Figure 7. Effect of calcium on kinase activity.

(A) Calcium alone produces a large increase in CaMKII phosphorylation and a small increase in PKA activity. Calcium together with dopamine leads to CaMKII phosphorylation only 10% lower than that observed with calcium alone, and PKA activity only 10% lower than that observed with dopamine alone. Both PKA and CaMKII activity are summed between 50 and 350 sec. (B) The calcium induced increase in PKA activity is caused by a small activation in PP2A, leading to a small decrease in phosphoThr75 (not shown).

Figure 8. Locating dopamine receptors several microns away from the dopamine release site produces only a small change in cAMP signaling.

A spatial gradient of dopamine decreases (A) cAMP and PKA activity as measured by (B) phosphoThr34 DARPP-32 and (C) phosphoSer845 GluA1, but no delay in time course. A1, B1 and C1 show the time course of a single simulation, A2 show mean and stdev (n = 4) of cAMP averaged between 50 and 200 s; B2 and C2 show mean and stdev (n = 4) of phosphoThr34 DARPP-32 averaged between 50 and 350 s, and phosphoSer845 GluA1 averaged between 50 and 300 s, respectively. The inset of B1 shows the gradient in dopamine concentration from the PSD to the dendrite. Traces are the average of four simulations.

Figure 9. Dopamine gradients produce intracellular gradients of cAMP, but not PKA activity.
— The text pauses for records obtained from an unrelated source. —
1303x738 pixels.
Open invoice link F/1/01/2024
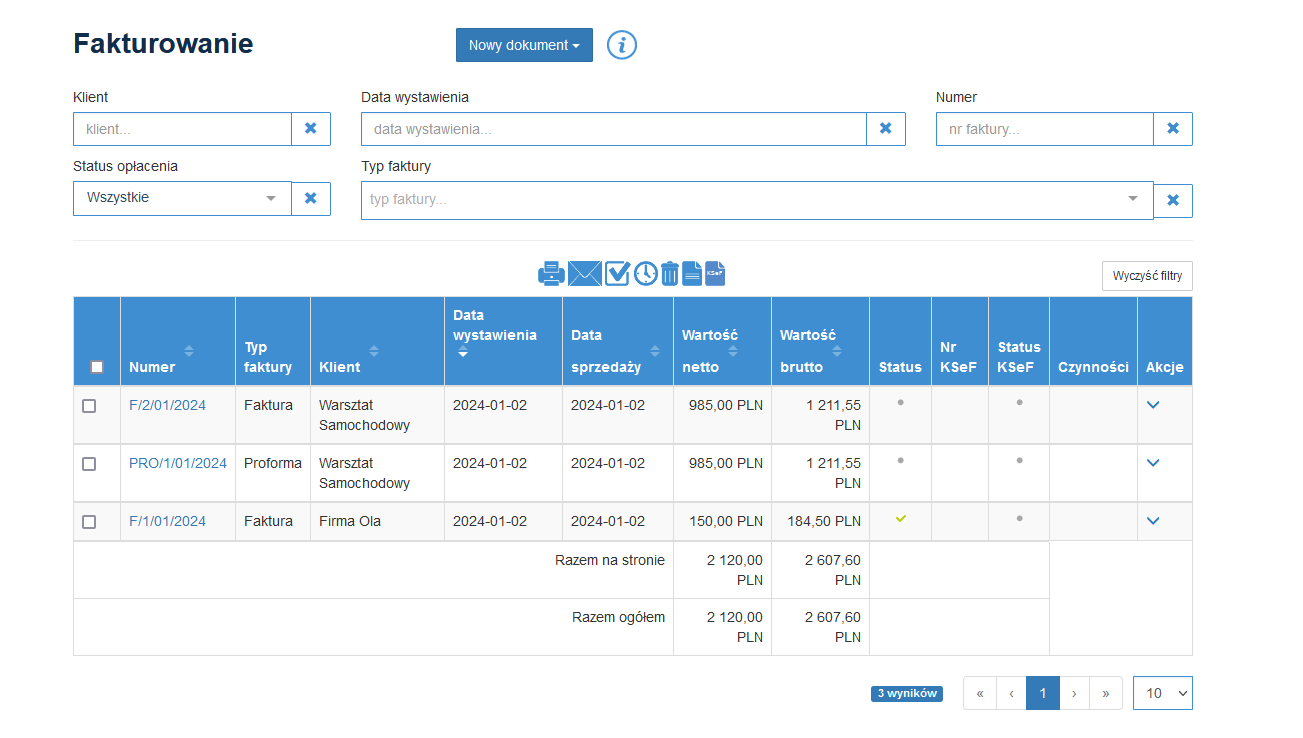point(167,521)
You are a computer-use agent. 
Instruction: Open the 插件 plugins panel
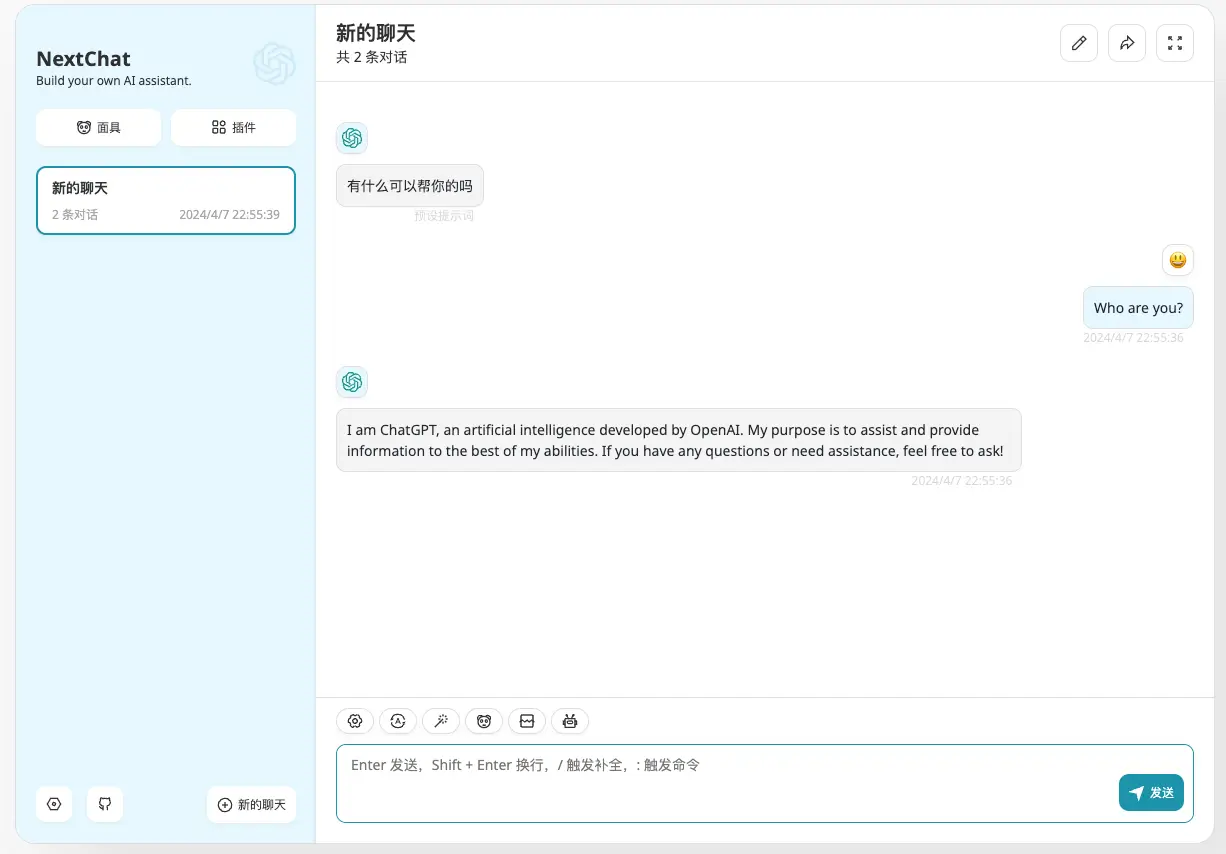point(233,127)
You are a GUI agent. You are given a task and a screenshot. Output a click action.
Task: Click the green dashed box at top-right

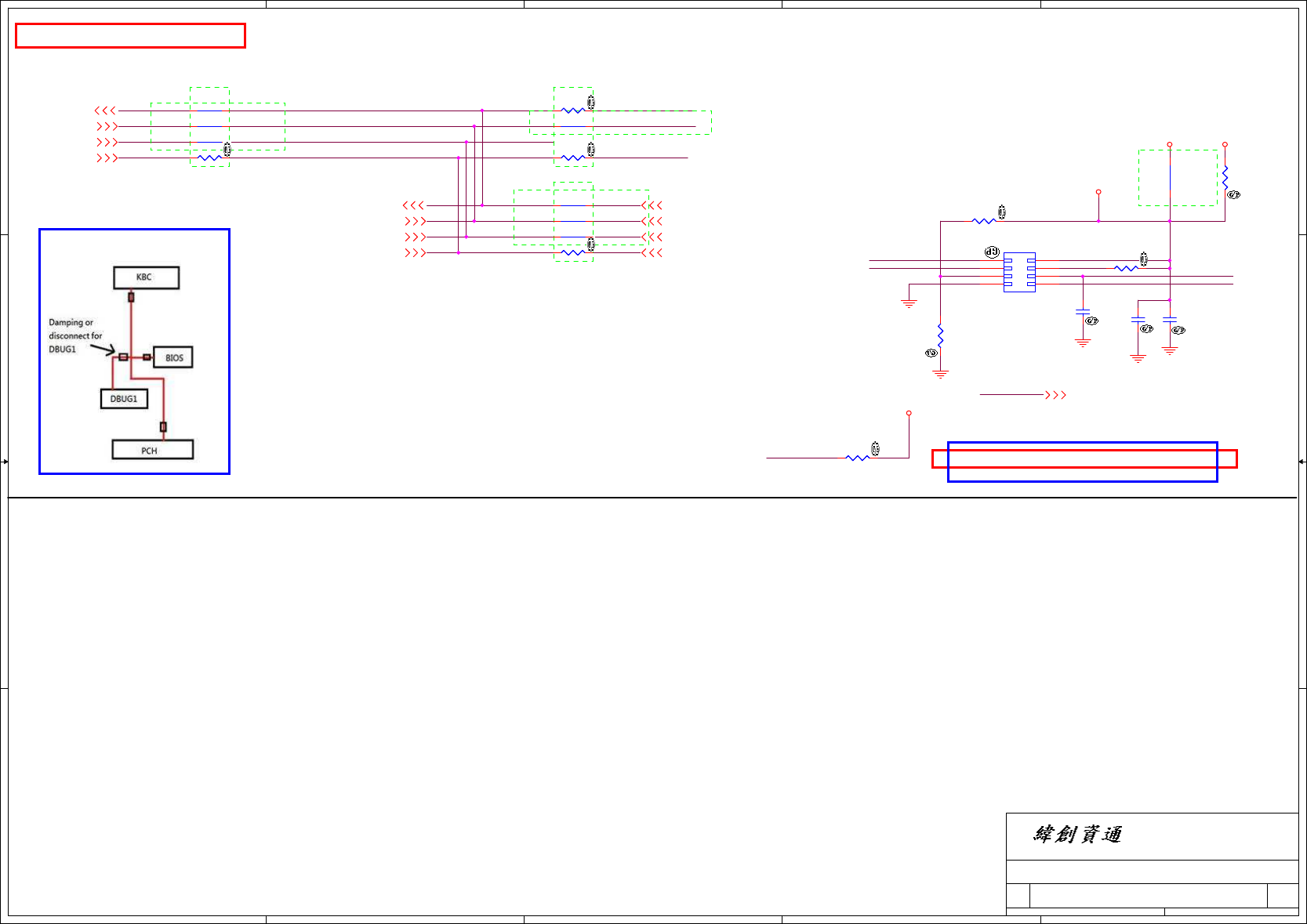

(A) cAMP concentration versus time and distance from dopamine release site. (B) cAMP concentration, averaged from 50 to 150 sec, is well fit by single exponential decay. (C) phosphoThr34 DARPP-32 concentration versus time and distance from dopamine release site exhibits minimal spatial gradient. (D) Concentration of phosphoThr34 DARPP-32, averaged between 100 and 250 sec, exhibits a spatial gradient when diffusion of all DARPP-32 forms is zero (red), or diffusion of PKA bound DARPP-32 is zero (blue). Blocking the phosphoThr75-PKA interaction does not change the gradient that appears when diffusion of all DARPP-32 forms is zero (black). All three cases overlap and have the same decay space constant; thus, they are difficult to distinguish in the figure. The inset shows the fits alone, which also overlap. (E) Percent of GluA1 phosphorylated on Ser845, averaged between 100 and 250 sec, versus distance from dopamine release site. (F) Percent of GluA1 phosphorylated on Ser845, averaged between 100 and 250 sec, exhibits a spatial gradient when diffusion of the DARPP-32 forms is zero (red), or diffusion of PKA bound DARPP-32 is zero (blue). Blocking the phosphoThr75-PKA interaction does not change the gradient that appears when diffusion of all DARPP-32 forms is zero (black).